String::format("influxdata_sensors,id=%s,location=%s temp_c=%f,temp_f=%f,humidity=%f,pressure=%f,altitude=%f,broadband=%d,infrared=%d,lux=%f", myID.c_str(), myLoc.c_str(), temperature, fTemp, humidity, pressure, altitude, broadband, infrared, lux);

Making a single write to the database cuts down on the amount of time spent in setting up and tearing down the http connection within my sensor app – time better spent taking environmental readings and doing other important tasks.

I hope this helps!


#3

Thank you david :slight_smile:
Ok i understood your solution (and i like it :)), also the “writing optimization” part makes me think that we can go in that direction (in alternative the solution to avoid HTTP Connection setup was to use batch inserts).
But what if some (not all) of your sensors will send more than 8 measures (for example because you have built and released on market a new device version and that version sends 9 measures)?
For example, instead having that:

String::format(“influxdata_sensors,id=%s,location=%s temp_c=%f,temp_f=%f,humidity=%f,pressure=%f,altitude=%f,broadband=%d,infrared=%d,lux=%f”, myID.c_str(), myLoc.c_str(), temperature, fTemp, humidity, pressure, altitude, broadband, infrared, lux);

you have 1 more measure related to Power Consumption:

String::format(“influxdata_sensors,id=%s,location=%s temp_c=%f,temp_f=%f,humidity=%f,pressure=%f,altitude=%f,broadband=%d,infrared=%d,lux=%f,powerConsumption=%f”, myID.c_str(), myLoc.c_str(), temperature, fTemp, humidity, pressure, altitude, broadband, infrared, lux, powerConsumption);

Will that scheme support that kind of variation? Keep in mind that we do not have control on what and how devices send data. We’re just a “collector” of that data and we’ll need to plot on dashboards the fields

thank you!


#4

I’m thinking about also at the continuous queries.

Suppose i’ve that measurement:

TIMESTAMP | SENSOR_1_VALUE (FIELD) | SENSOR_2_VALUE (FIELD) | DEVICE_ID (TAG)

Suppose that on that measurement i compute the daily mean of sensors with a continuous query and i store it inside another measurement.
At some time i have newer devices with one more sensor.

TIMESTAMP | SENSOR_1_VALUE (FIELD) | SENSOR_2_VALUE (FIELD) | SENSOR_3_VALUE (FIELD) | DEVICE_ID (TAG)

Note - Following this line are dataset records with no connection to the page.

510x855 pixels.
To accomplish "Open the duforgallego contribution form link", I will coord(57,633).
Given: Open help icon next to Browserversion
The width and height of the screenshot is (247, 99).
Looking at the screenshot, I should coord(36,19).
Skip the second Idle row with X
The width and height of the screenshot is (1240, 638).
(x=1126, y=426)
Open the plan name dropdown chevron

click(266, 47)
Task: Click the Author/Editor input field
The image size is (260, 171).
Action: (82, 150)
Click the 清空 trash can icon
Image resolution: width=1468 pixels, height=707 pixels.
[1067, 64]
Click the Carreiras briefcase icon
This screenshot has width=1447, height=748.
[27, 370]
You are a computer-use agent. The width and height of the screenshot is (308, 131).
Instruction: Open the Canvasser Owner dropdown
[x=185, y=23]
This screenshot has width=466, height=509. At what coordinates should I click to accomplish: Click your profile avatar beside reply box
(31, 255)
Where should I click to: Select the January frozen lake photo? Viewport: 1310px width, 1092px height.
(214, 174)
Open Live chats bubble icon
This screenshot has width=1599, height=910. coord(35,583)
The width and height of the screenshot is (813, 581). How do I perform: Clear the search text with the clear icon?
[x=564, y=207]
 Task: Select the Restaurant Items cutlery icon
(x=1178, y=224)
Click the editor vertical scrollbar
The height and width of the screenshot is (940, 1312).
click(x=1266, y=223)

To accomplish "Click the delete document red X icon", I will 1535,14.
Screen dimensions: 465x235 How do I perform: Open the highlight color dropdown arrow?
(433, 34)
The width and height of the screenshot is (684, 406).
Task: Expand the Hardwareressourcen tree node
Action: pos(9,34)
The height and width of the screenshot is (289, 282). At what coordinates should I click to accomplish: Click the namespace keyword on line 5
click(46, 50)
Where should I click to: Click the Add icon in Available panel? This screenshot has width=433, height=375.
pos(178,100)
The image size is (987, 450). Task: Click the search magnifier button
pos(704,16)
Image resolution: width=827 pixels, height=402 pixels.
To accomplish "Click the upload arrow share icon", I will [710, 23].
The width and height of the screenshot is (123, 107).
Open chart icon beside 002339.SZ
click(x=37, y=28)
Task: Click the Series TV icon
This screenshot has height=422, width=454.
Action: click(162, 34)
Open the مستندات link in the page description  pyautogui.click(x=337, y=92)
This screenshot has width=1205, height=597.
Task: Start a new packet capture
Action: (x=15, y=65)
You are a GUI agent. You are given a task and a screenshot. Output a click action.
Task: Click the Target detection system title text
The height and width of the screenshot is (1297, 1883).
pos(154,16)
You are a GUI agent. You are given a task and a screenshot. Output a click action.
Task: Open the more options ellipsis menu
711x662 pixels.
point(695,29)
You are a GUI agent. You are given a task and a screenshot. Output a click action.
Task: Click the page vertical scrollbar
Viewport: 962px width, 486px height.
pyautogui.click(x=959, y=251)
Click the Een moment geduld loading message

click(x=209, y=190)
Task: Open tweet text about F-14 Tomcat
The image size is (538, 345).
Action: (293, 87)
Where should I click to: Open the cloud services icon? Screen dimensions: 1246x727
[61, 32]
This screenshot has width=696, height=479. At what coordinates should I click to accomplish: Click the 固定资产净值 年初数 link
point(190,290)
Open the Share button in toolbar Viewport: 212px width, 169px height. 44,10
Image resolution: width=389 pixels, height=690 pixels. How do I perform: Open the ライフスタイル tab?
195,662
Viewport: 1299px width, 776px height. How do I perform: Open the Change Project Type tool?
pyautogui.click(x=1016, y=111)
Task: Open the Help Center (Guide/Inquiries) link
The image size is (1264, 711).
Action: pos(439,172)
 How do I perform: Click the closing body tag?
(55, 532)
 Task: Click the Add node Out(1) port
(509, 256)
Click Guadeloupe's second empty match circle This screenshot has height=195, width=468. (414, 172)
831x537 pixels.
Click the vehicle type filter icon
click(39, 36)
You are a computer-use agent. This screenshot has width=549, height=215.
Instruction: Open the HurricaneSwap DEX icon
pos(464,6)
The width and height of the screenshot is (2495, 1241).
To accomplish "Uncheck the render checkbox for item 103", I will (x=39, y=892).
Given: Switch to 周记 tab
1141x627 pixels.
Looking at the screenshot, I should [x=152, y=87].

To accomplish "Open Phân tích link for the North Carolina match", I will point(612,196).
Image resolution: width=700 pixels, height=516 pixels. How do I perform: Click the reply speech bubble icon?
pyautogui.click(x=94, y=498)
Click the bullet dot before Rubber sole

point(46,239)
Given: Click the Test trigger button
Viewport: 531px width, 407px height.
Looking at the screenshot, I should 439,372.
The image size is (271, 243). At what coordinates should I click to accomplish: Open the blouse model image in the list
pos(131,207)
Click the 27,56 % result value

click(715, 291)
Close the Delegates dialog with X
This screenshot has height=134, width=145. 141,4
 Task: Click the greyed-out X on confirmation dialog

What i have to do with the continuous query? I’ve to fix it? Or maybe i can create a dynamic continuous query that uses regular expressions and consider every field in the measurement?


#5

As an addition to the “continuous queries problem” see that Feature Request:


#6

Adding a new sensor reading at a later date shouldn’t be a problem. Adding a new field should (and in my experience does) add the new field to the schema on-the-fly and things just work.


#7

Hi David,
yes you’re right, it works. Also the possibility to use mean(*) in continuous query works with sparse data! That’s cool!
What we need to verify with the customer is if the single values coming from sensors have the same timestamp or not (so it is feasible to group them in a single row).
After that, i think we’ll try the solution:

  • Single measurement
  • Multiple fields per row

And then we’ll see with customer if we can split in more measurements based on devices or some other stuff (we want to know if they have to perform some statistical queries across devices / plants or not ;))
Thank you!


#8

Glad to help, and let us know how it goes!